Volga-Dnepr Airlines Fleet
| Aircraft | In service | Orders | Notes |
|---|---|---|---|
| Antonov An-124-100 | 7 | — | Largest operator. After the start of the Russo-Ukrainian War, 1 aircraft was seized by the Canadian Government at Toronto-Pearson International Airport; 3 more by the German Government in Leipzig/Halle Airport. |
| Ilyushin Il-76TD-90VD | 5 | — |  |
| Total | 12 | — |  |

===Fleet development===
The airline's first upgraded Ilyushin Il-76TD-90VD, fitted with Stage IV compliant PS90 engines, was delivered in June 2006 and has been heavily used on cargo charter flights to Europe, North America, Australia, and Japan, from where the freighter had previously been banned due to changes in environmental and noise legislation.

In July 2018, the airline ordered an additional 5 Boeing 747-8F aircraft and issued a letter of intent for 29 Boeing 777 Freighter aircraft. Those aircraft eventually went to AirBridge Cargo, another airline owned by the Volga-Dnepr Group. In July 2021, it was announced that Volga-Dnepr might become the possible launch customer of the Irkut MC-21-200 freighter version, but only if produced.

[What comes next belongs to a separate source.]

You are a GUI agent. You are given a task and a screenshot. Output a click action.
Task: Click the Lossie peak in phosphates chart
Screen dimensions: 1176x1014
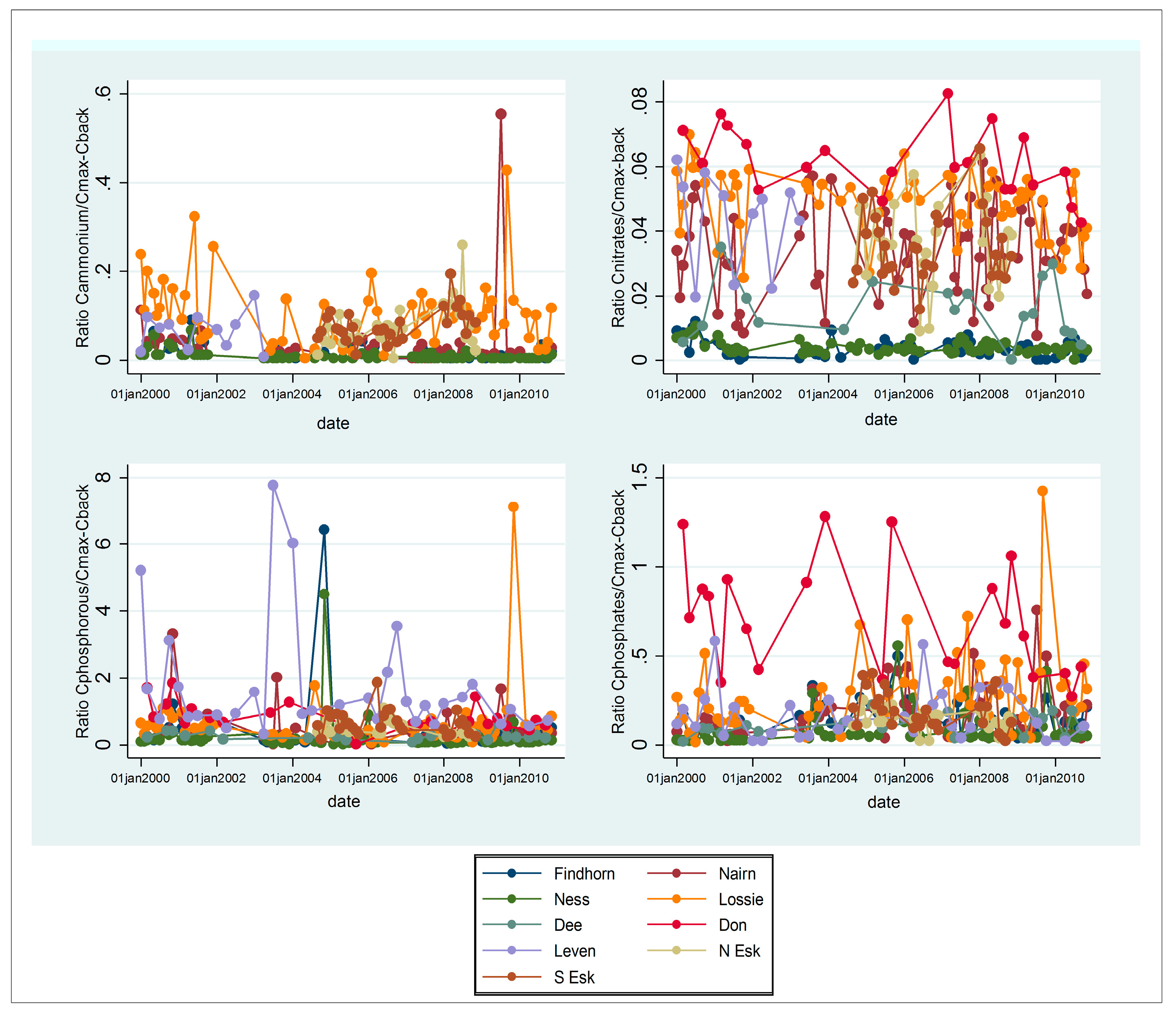tap(1042, 491)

== Accidents and incidents ==
- On 24 July 1992, a Volga-Dnepr Antonov 12BK flight was damaged beyond repair after straying off course while trying to circumnavigate a thunderstorm, 26 km SE of Skopje Airport, Macedonia The airplane impacted a mountain near Lisec village; there were eight fatalities.
- On 31 March 2007, an Antonov An-124 Ruslan operated by Volga-Dnepr Airlines inbound from Greer, South Carolina, landed on runway 03/21 at Gander International Airport but failed to stop and ran off the runway.

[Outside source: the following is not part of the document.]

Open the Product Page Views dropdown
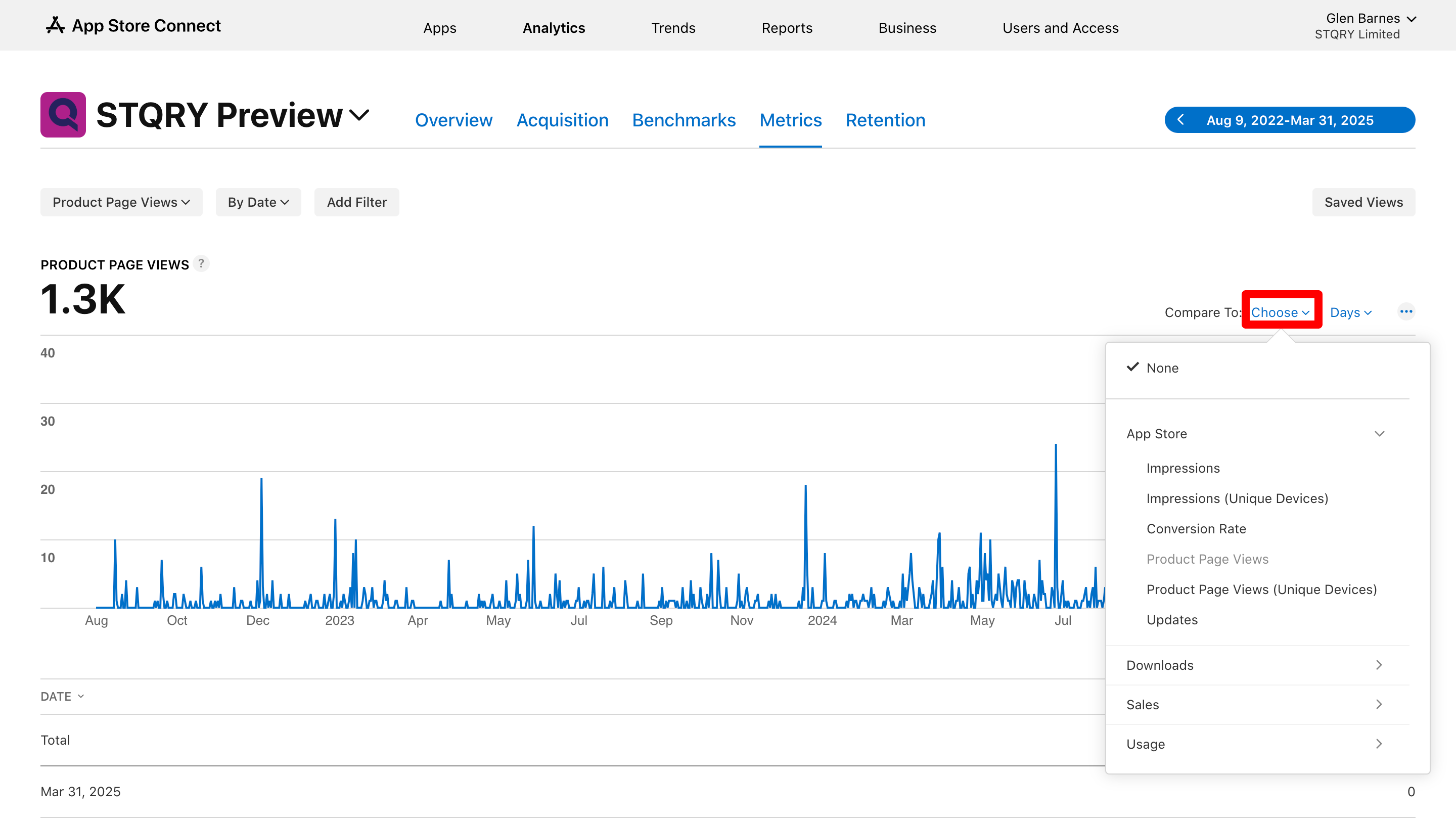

- On 13 August 2012, a Volga Dnepr Ilyushin Il-76 overran the runway on landing in St. John's, Newfoundland. The occurrence aircraft landed with a tail wind that far exceeded the aircraft manufacturer limitations.
- On 26 February 2013, a Volga-Dnepr Antonov An-124 cargo plane arrived at Kazan International Airport (KZN) following a flight from Ulyanovsk (ULY). While taxiing to its stand, the left wing tip of the An-124 struck the top of the fuselage of a parked Yakovlev 42 belonging to Tulpar Air.
- In November 2019, an Antonov An-124 made a hard landing while delivering a General Electric GE9X engine for the Boeing 777X program from GE Aviation to Boeing, damaging the delivered engine in the process.
- On 13 November 2020, An-124-100 RA-82042 operating Volga-Dnepr Airlines Flight 4066 suffered damage from a runway excursion at Novosibirsk Airport on an emergency landing after the No. 2 engine suffered an uncontained failure. On 25 November, the airline grounded its entire fleet of An-124 aircraft, but one An-124 returned to service on 29 December.